Ross Wetzsteon, the Voice‘s longtime theater editor, died at 3:20 a.m. on Friday, February 20. He succumbed to pulmonary complications while convalescing from cardiac surgery. His friends and family are devastated: Having watched him survive two bouts with cancer, they assumed he would outlive this too, and emerge smiling, refreshed, ready to immerse himself again in the pleasures of work and family life. Soft-spoken and gentle in manner, he was a tower of quiet strength at the center of this paper.
Ross joined the Voice as a contributor in 1966. A graduate of Cornell, he had studied with Nabokov, of whose works he was a lifelong devotee. Though born in Montana, he was a New Yorker, and in particular a Greenwich Villager; it’s impossible to imagine him making as happy a life anywhere else. He became such a quintessential New Yorker that he once wrote an article on how a WASP feels about “passing” for Jewish.
Ross stayed at the Voice for 32 years, riding out the stormy changes of ownership and editorship with smiling ease. For a brief period he was editor in chief himself. He oversaw articles on everything from politics to sports and classical music, but his true objects of fascination were the theater, tennis, and our changing sexual mores. He often wrote on these subjects, lucidly and tellingly. His editing of other writers, though, never had a trace of the would-be author’s ego that mars the work of so many editors. With a blue pencil, Ross was like a great surgeon—swift, precise, understanding, patient, and unfailingly generous.
The simple truth is that Ross loved writers and the art of writing as much as he loved to edit.

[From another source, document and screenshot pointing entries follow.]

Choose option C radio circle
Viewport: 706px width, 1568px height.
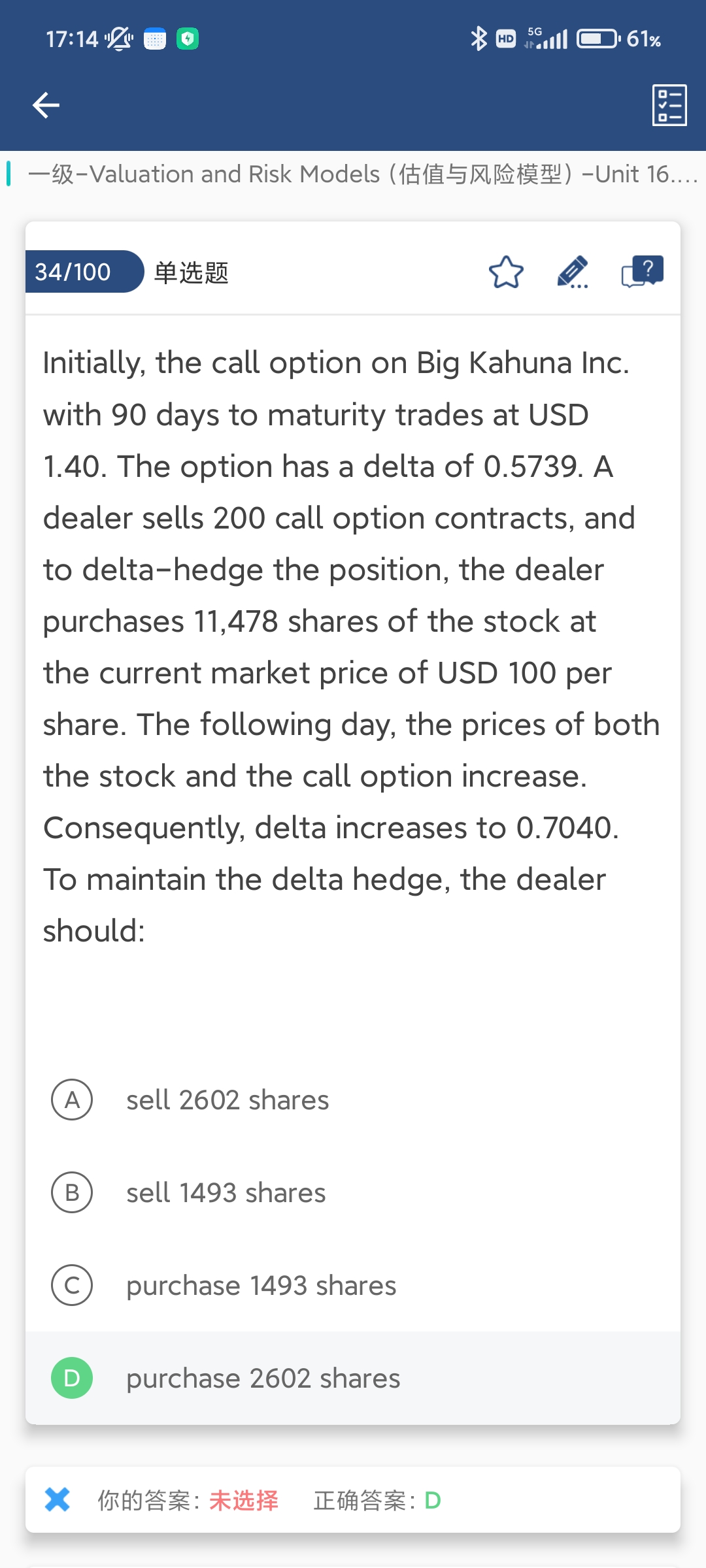72,1285
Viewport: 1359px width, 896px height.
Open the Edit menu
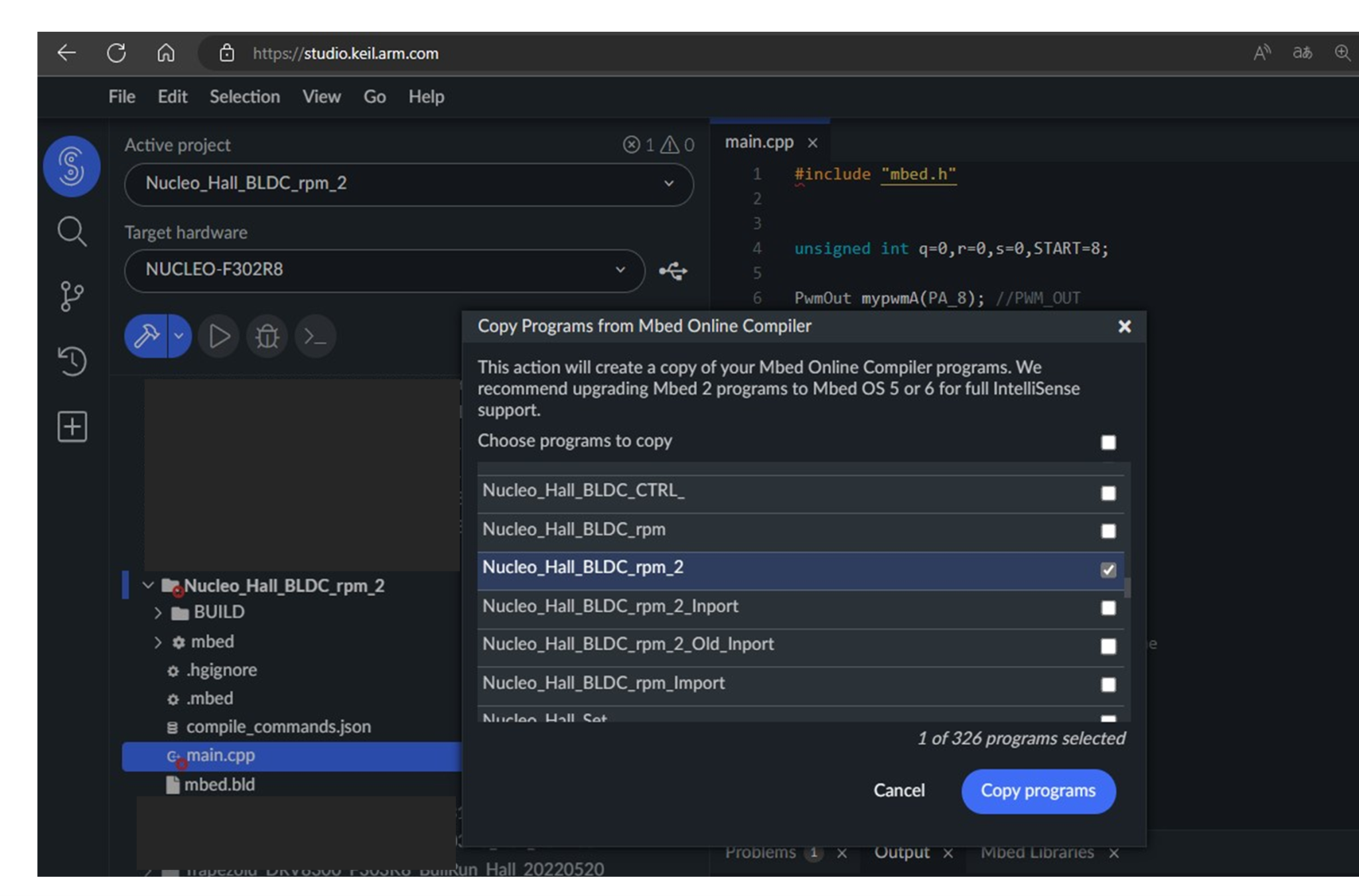pyautogui.click(x=172, y=97)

The number of youngsters to whom he gave their first break is beyond counting. I can think without hesitating of two dozen writers who owe their tenure at the Voice to him, and even more whose careers wouldn’t exist without the opportunities Ross gave them. In his quiet way, he was a decisive influence on the form and tone of this paper over the past three decades; without his eye for young talent, it could hardly have sustained its freshness.
That freshness was most visible, every May, in the eternal, joyous craziness of the Obie Awards. Typically, Ross always took care to point out that Jerry Tallmer, this paper’s first drama critic, had invented the Obies. True, but they would never have survived, burgeoned, exploded into an annual celebration of our theater’s life, if Ross hadn’t been there. He chaired the committee, he hosted the ceremony, he acted as liaison to the publisher, the producer, the promoter, the presenters, and the performers. He was there to beam in approval when the recipients were first mentioned, and there to hand them their certificates and steer them down the steps as they staggered from the podium.
His genius was as evident in the judges’ meetings as in his editing sessions. Guest judges were always flabbergasted by his ability to steer so calmly through the babble of contentious voices—my own not the least noisy. His gift for compromise, for knowing when to broach a controversial topic and when to table it, was a quintessence of his inherent goodness of soul. He emerged at these moments as the epitome of everything intelligent and benevolent in the literary bohemia of the Village, liberal and moderate in the best sense of those words.
He was my friend and colleague for 27 years, my editor for 17. Without him there is less to my life, to this paper’s, and to New York’s.